Le 29 mai 2012, la délégation de l’Église orthodoxe grecque a visité l’Académie de théologie et le séminaire de Moscou. L’archevêque Hiéronyme d’Athènes et de toute la Grèce s’est adressé aux enseignants et aux étudiants. Il a ensuite répondu aux questions.

–          Béatitude, où en est la situation en Grèce quant aux passeports électroniques et quelle est la position de l’Église orthodoxe grecque sur cette question ?

–          Pour mieux éclairer ce problème, je rappelerai une autre question qui avait suscité de vives discussions : l’opposition au numéro 666. Ce numéro, le sceau de l’antéchrist, avait soulevé un immense mouvement de protestation au sein de la société grecque. Et lorsqu’on me demandait mon avis sur cette combinaison de chiffres, je répondais : si vous aviez un numéro de téléphone comportant trois six, l’utiliseriez-vous ? Si l’on vous envoyait en cadeau un chèque de 666 mille dollars, euros ou roubles, l’accepteriez-vous ou le refuseriez-vous ? Ayant reçu au baptême et dans les sacrements un don tel que la grâce du Saint Esprit, allons-nous nous effrayer d’un malheureux témoignage électronique ? Ce que je disais aux élèves des établissements religieux de Grèce, je vous le redis aujourd’hui : nous devons garder la Tradition, mais nous n’avons pas à nous battre contre les technologies de pointe.

Là où l’Église vous affectera pour remplir votre ministère de prêtre, que ce soit en ville ou à la campagne, vous serez amenés à utiliser le réseau Internet et tous les avantages que nous procurent la science. Et il faut rappeler à notre entourage que ces avantages peuvent être mis au service de l’Église, peuvent nous aider à remplir nos travaux quotidiens et à appliquer les commandements de Notre Seigneur Jésus Christ.

Si le Christ se trouve au-dedans de vous, à l’intérieur de votre conscience, vous n’avez rien à craindre, personne ne peut chasser le Christ du dedans de nous.

–          Béatitude, existe-t-il un nationalisme grec dans l’Église grecque ? Et si oui, est-ce un obstacle au témoignage chrétien dans le monde ?

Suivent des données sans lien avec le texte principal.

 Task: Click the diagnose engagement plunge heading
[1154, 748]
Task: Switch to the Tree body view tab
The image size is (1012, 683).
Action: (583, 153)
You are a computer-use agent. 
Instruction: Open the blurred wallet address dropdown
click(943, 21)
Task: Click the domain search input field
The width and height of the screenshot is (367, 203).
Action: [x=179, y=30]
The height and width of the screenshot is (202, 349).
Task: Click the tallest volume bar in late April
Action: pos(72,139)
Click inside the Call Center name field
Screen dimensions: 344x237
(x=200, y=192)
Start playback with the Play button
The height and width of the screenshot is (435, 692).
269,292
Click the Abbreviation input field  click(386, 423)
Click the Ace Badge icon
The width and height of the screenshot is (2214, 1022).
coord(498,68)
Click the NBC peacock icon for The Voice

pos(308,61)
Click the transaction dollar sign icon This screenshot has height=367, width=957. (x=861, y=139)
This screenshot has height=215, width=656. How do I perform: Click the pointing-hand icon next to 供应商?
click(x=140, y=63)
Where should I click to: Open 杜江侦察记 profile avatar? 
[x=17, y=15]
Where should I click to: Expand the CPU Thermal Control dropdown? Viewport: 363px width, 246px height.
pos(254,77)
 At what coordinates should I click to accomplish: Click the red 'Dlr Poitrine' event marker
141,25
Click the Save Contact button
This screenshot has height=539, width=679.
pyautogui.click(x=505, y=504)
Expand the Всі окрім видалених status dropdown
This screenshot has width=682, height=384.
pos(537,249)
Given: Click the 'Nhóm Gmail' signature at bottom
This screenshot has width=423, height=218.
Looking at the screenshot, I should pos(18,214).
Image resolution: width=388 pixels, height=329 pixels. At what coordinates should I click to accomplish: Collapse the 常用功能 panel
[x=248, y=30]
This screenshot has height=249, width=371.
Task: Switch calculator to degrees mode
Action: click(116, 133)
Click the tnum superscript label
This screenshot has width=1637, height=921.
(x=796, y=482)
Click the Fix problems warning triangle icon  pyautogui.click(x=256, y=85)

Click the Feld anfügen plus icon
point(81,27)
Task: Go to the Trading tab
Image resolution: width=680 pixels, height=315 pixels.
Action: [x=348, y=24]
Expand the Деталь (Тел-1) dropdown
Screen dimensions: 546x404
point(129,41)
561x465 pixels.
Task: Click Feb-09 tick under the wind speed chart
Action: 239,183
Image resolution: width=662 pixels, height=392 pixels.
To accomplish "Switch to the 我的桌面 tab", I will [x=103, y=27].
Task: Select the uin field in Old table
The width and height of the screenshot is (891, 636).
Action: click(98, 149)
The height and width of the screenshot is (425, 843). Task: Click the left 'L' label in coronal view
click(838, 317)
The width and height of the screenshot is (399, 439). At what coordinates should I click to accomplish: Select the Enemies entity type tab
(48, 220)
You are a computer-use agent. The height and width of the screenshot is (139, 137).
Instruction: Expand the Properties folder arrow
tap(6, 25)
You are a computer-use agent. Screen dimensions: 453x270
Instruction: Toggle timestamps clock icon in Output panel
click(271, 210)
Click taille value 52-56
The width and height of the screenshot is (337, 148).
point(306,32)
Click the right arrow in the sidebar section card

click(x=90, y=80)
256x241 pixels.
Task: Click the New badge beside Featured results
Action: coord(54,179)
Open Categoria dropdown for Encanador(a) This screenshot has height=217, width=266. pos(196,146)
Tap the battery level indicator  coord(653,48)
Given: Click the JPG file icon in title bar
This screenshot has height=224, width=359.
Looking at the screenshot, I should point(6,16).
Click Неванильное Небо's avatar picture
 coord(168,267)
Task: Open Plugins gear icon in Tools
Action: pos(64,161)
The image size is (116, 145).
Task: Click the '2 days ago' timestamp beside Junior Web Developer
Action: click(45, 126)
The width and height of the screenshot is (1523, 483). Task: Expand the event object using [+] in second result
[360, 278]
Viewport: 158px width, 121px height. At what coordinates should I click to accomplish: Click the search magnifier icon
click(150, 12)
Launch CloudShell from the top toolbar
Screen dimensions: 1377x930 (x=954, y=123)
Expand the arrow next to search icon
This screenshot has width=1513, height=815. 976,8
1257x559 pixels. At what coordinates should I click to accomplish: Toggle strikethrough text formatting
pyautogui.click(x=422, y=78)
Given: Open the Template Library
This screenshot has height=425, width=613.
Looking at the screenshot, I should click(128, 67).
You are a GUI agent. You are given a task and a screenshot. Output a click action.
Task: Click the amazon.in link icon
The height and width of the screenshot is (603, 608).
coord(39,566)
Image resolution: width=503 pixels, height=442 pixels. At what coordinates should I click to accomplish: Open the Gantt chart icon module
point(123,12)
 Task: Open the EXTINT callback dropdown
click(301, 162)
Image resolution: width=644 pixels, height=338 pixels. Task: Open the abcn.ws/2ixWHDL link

–          En Grèce, la notion de « patriotisme », qui signifie l’amour et le respect de sa Patrie, de ses parents, des lieux où vous êtes né est très répandue. La langue possède aussi le mot « nationalisme », un terme apparu chez nous à l’époque de la Renaissance, alors que l’on accordait une importance accrue à la nation, à l’ethnos. Notre foi nous enseigne que nous devons aimer notre patrie et nous battre pour elle. Au contraire du patriotisme, le nationalisme n’a rien à voir avec l’esprit de l’Orthodoxie, car notre foi surpasse les nations et ceux qui tentent d’utiliser la foi orthodoxe à des fins nationalistes sont hors de la vérité. Le patriotisme et le nationalisme sont des notions différentes. L’une est louable tandis que nous condammons l’autre.

–          Dans la Russie contemporaine nous sommes parfois confrontés à un phénomène qualifié de « paganisme orthodoxe » : des gens baptisés viennent à l’église, ils mettent un cierge, mais ils ne participent pas aux Sacrements, ne connaissent pas les commandements divins. Ce phénomène existe-t-il en Grèce ?

–          Ce phénomène n’est pas seulement la conséquence de périodes historiques difficiles, d’époques où les gens ont été arrachés à l’Église. Ce phénomène existe partout dans le monde.

Il faut garder à l’esprit que nous ne pouvons pas sonder et vérifier jusqu’au bout les profondeurs du cœur de chacun : Dieu seul connaît les profondeurs du cœur humain. Il ne faut pas croire que si l’un de nous est un excellent prédicateur, excellent orateur qui célèbre tous les jours, il atteint forcément la sainteté et est proche du Christ. Vous êtes jeunes, vous êtes pleins d’entousiasme. Je prie pour que la routine quotidienne ne vous submerge pas lorsque vous deviendrez prêtres, pour que la foi ne se transforme pas en habitude. Nous avons lu l’histoire du peuple russe et de l’Église russe pendant les persécutions, nous savons que les grand-mères emmenaient leurs petits-enfants et les faisaient baptiser en secret, tentaient d’élever leurs enfants dans la foi à leurs risques et périls, au risque de perdre leur travail. Ce sont les plus grands prédicateurs russes.